An interesting study about Orange Book patents challenged both under Hatch-Waxman and Inter Partes Review caught my eye this week, but perhaps not for the ordinary reasons. One of the hot topics in drug patent challenges today is reverse payments: when the patentee pays the generic to stop a challenge. The Supreme Court has ruled that these payments can constitute antitrust violations. Though the drug companies give reasons, I'll admit that I've always been skeptical of these types of payments.

One of the key questions is whether the patent was going to survive. Most seem to assume that if a company pays to settle, then the patent was likely going to be invalidated. That's where the draft, Maintaining the Balance: An Empirical Study on Inter Partes Review Outcomes of Orange Book-Listed Drug Patents and its Effect on Hatch-Waxman Litigation, by Tulip Mahaseth (a recent Northwestern Law grad) comes in. Here is the abstract from SSRN:
The Hatch-Waxman Act intended to strike a delicate balance between encouraging pioneer drug innovation and promoting market entry of affordable generic versions of pioneer drugs by providing a streamlined pathway to challenge validity of Orange Book patents in federal district courts. In 2012, the America Invents Act introduced Inter Partes Review (IPR) proceedings which provide a faster, cheaper pathway to challenge Orange Book patents than Hatch-Waxman district court litigation. IPRs also have a lower evidentiary burden of proof and broader claim construction standard, which should make it easier, in theory, to obtain patent invalidation in IPRs as compared to Hatch-Waxman litigation. This empirical study on IPR outcomes of Orange Book patents in the past six years shows that both generic manufacturers and patent owners obtain more favorable final decisions in IPRs as compared to their Hatch-Waxman litigation outcomes because the rate of settlement in IPRs is much lower than in Hatch-Waxman litigation. Moreover, generic manufacturers do not appear to be targeting Orange Book patents in IPRs during their drug exclusivity period. Only 2 out of more than 400 IPRs against Orange Book patents were filed by generic petitioners during the patents’ New Chemical Entity exclusivity period. About 90% of the 230 Orange Book patents challenged in IPR proceedings were also challenged in Hatch-Waxman litigation. It is likely that generic manufacturers are not deterred from Hatch-Waxman litigation because of the lucrative 180-day exclusivity period, which gives the first generic filer 180 days to exclusively market their generic version without competition from other generics when the Orange Book drug patent is successfully invalidated in a subsequent district court proceeding. Therefore, IPR proceedings do not appear to be disrupting the delicate balance sought by the Hatch-Waxman Act. Instead, the IPR process has provided generic manufacturers a dual track option for challenging Orange Book patents by initiating Hatch-Waxman litigation in district courts and also pursuing patent invalidity in IPRs before the Patent Trial and Appeal Board, which has reduced rate of settlements resulting in more patents being upheld and invalidated.
There's a lot of great data in this paper, comparing Orange Book IPRs with non-Orange Book IPRs, including comparison of win rates and settlement rates.

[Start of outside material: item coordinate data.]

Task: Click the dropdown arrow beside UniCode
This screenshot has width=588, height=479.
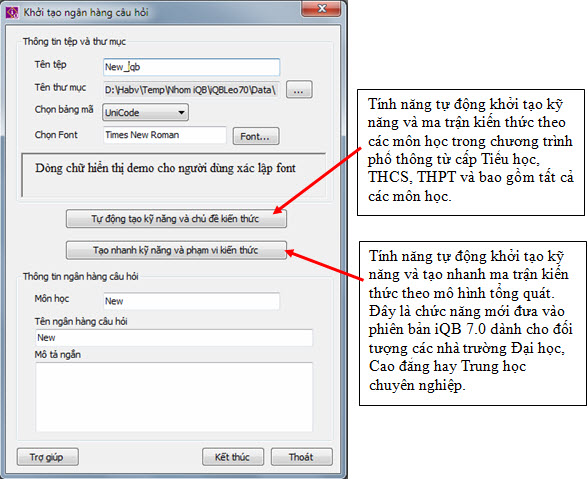Action: tap(182, 113)
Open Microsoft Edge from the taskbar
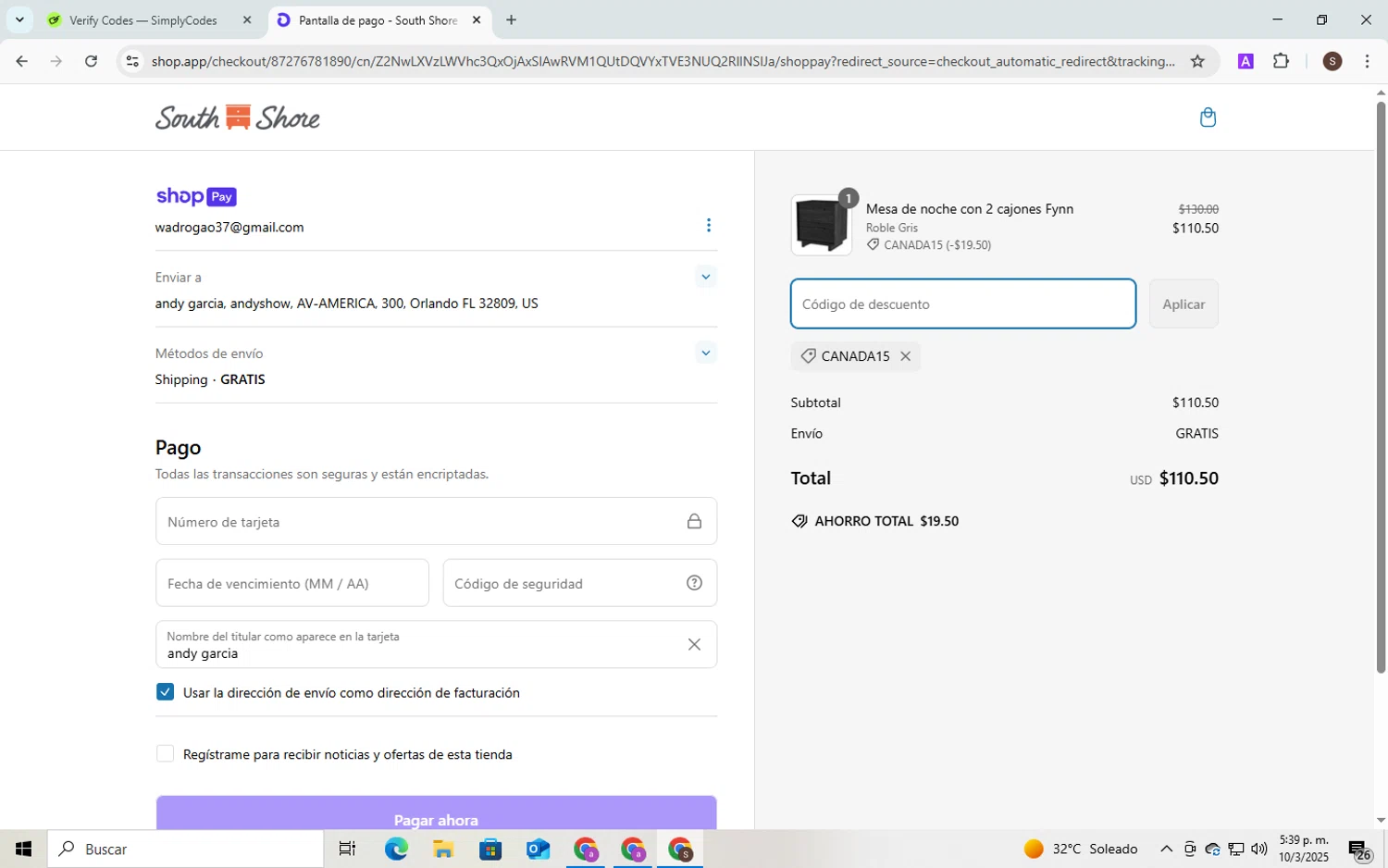The image size is (1388, 868). tap(396, 849)
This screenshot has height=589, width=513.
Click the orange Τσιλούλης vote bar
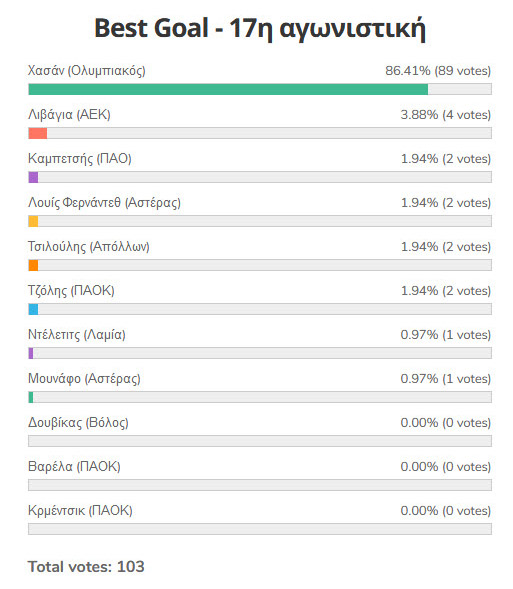(x=33, y=265)
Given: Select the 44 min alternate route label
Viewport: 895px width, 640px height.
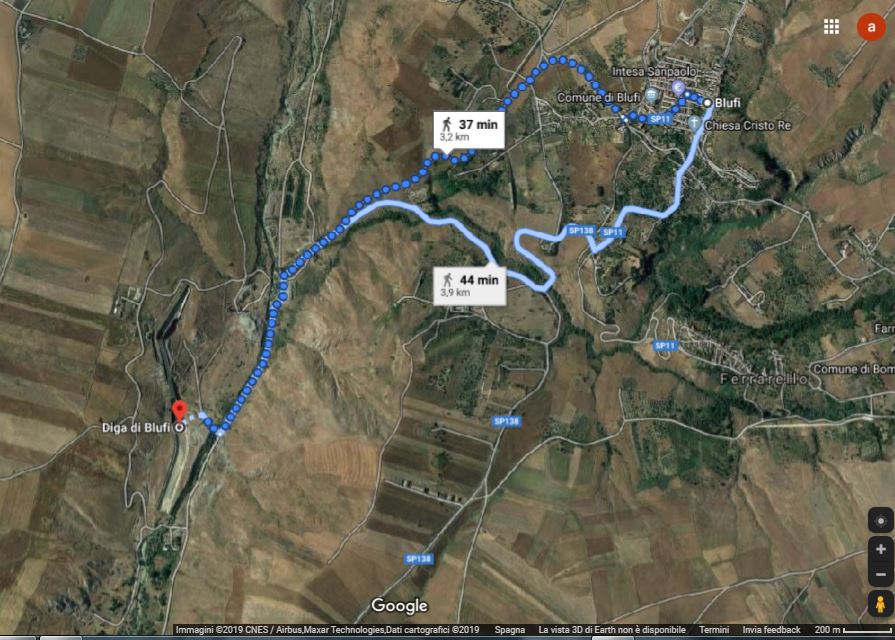Looking at the screenshot, I should pos(469,285).
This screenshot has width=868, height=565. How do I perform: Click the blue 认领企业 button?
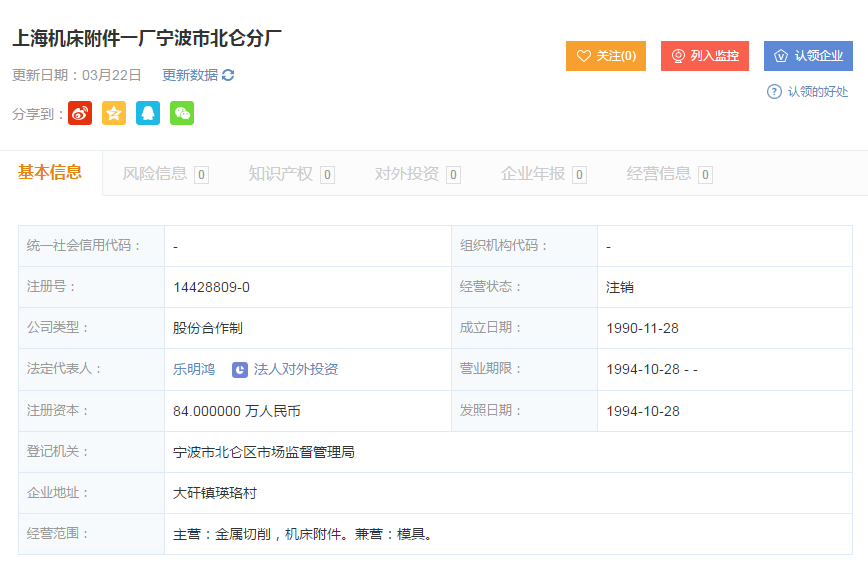point(808,56)
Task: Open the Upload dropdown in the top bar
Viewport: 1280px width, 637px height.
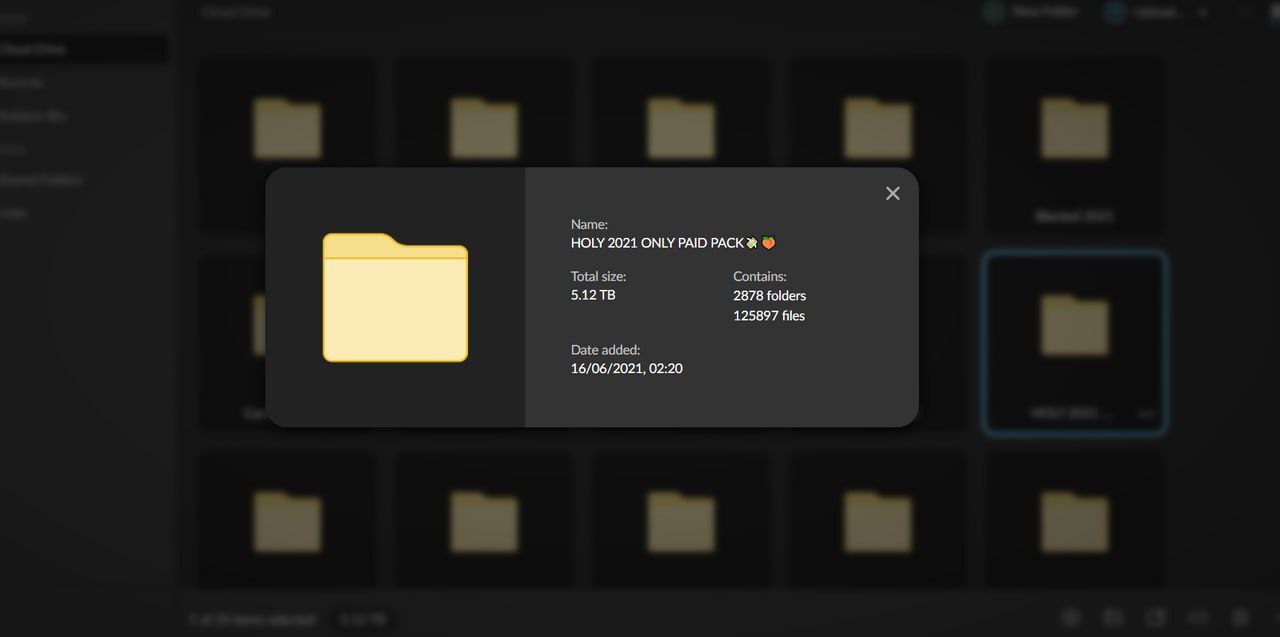Action: [1150, 13]
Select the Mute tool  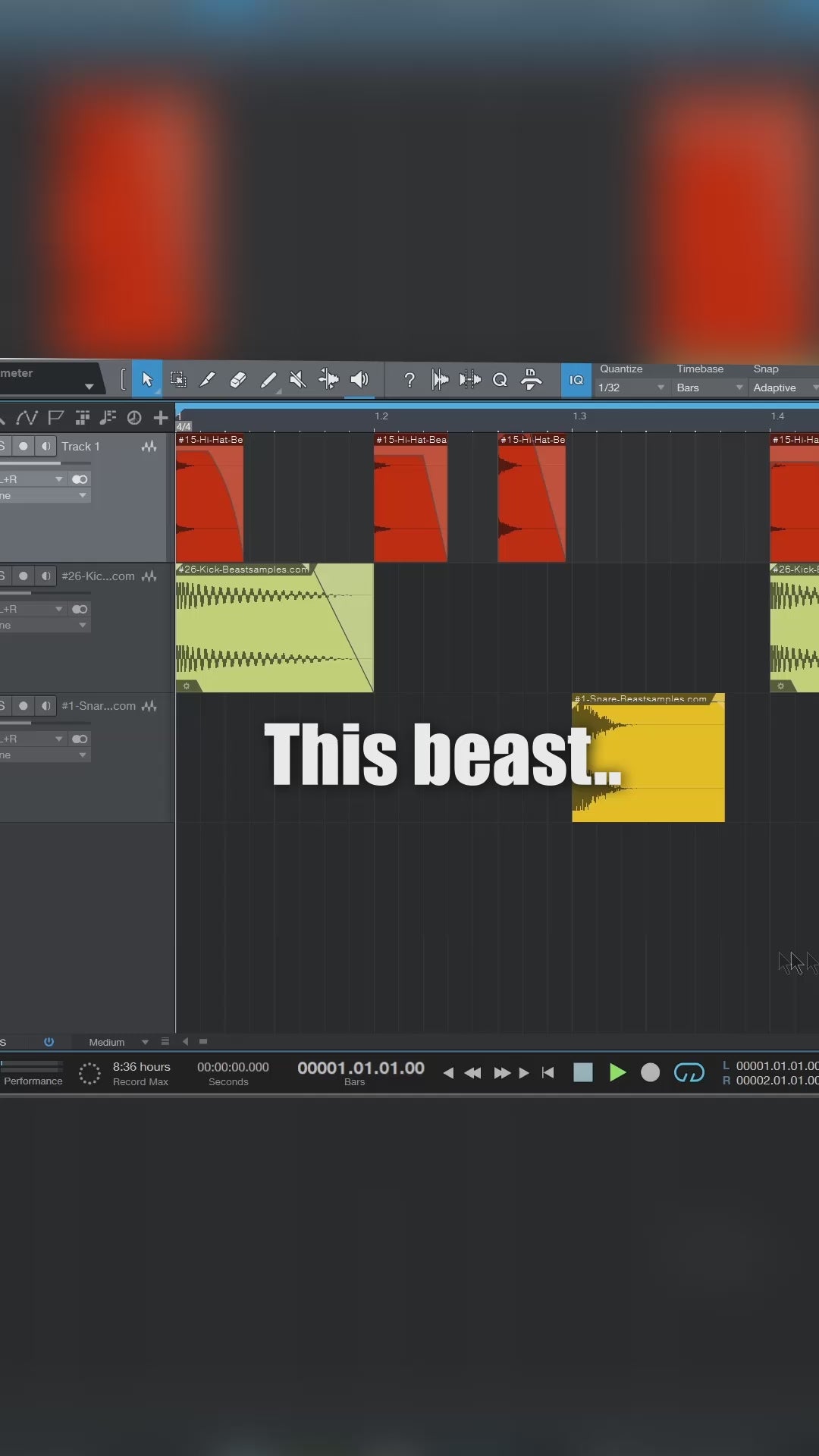(x=298, y=379)
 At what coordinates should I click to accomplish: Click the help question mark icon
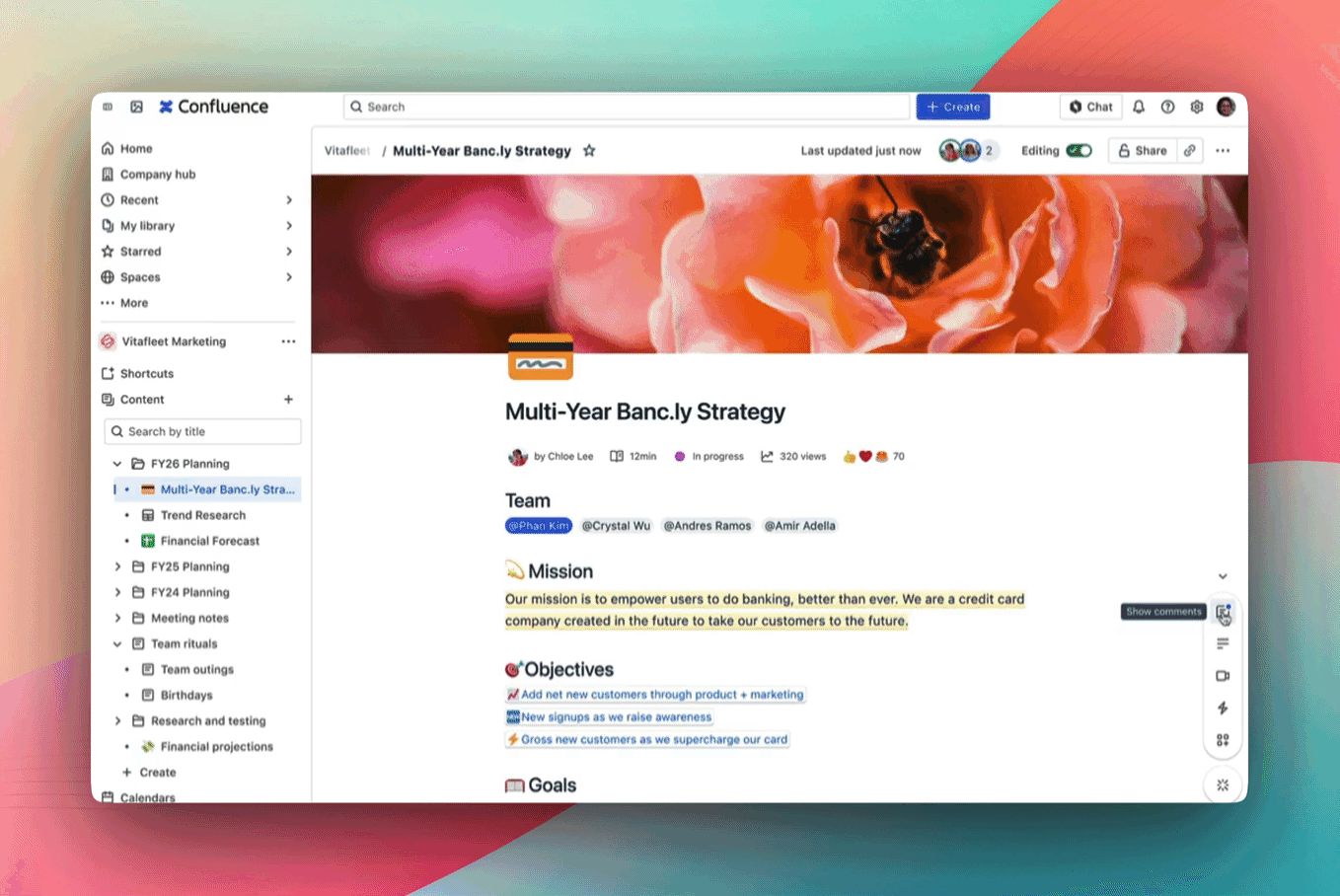pyautogui.click(x=1167, y=107)
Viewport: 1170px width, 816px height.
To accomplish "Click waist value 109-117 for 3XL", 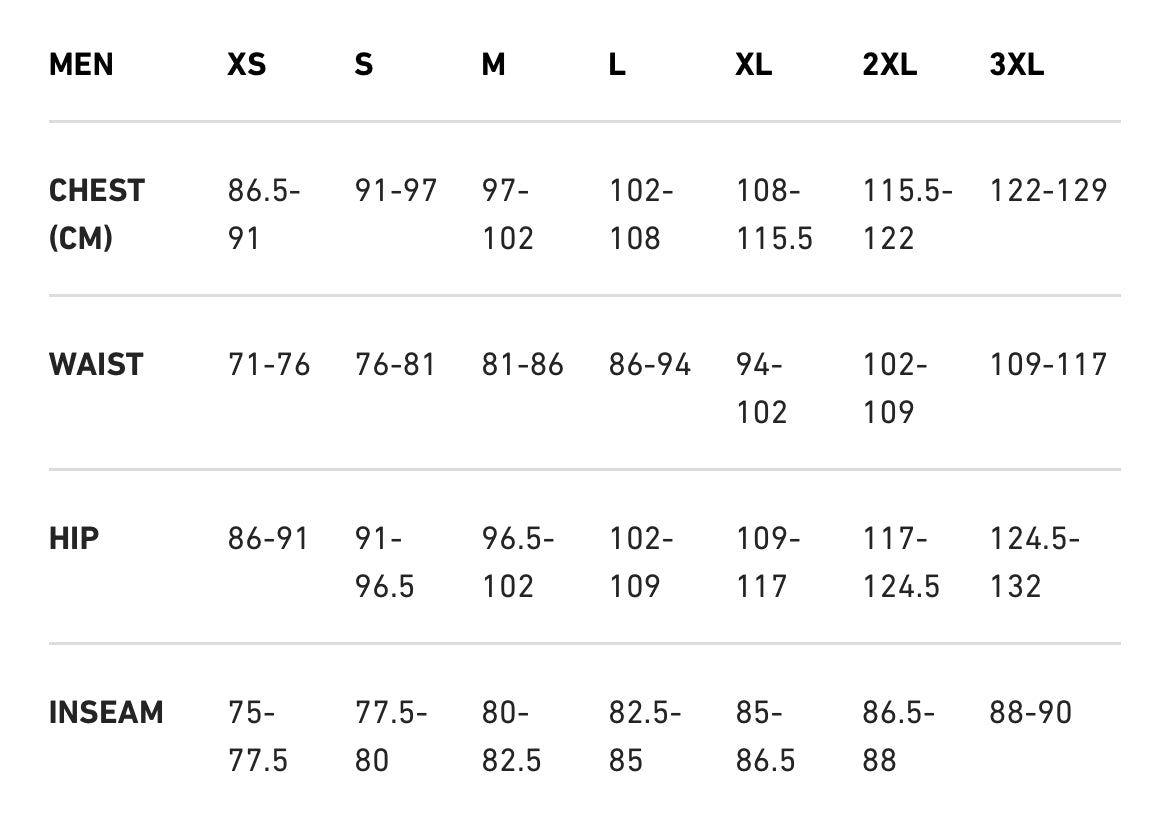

But I want to focus on one seemingly minor point: as the number of IPRs has increased, the rate of settlement has decreased. And, more important, the decreasing rate of settlement has led to more invalidation and more affirmance of patents.

This result gives a nice window into how we might view settlements. Traditional Priest-Klein analysis says that this is exactly what we should see - that the previously settled cases were 50/50. But proving this is harder, and this data set would allow for a nice differences-in-differences analysis in future work.

Additionally, a split among outcomes implies that the settlements were not necessarily because the patentee believed the patent was at risk.  If anti-competitive settlements were ruling the day, I would have predicted that most of the (recent) non-settlements would have resulted in patent invalidation. Then again, it is possible that a 50% chance was risky enough to merit a reverse payment settlement in the past. Regardless of how one comes out on this issue, this study provides some helpful details for the argument.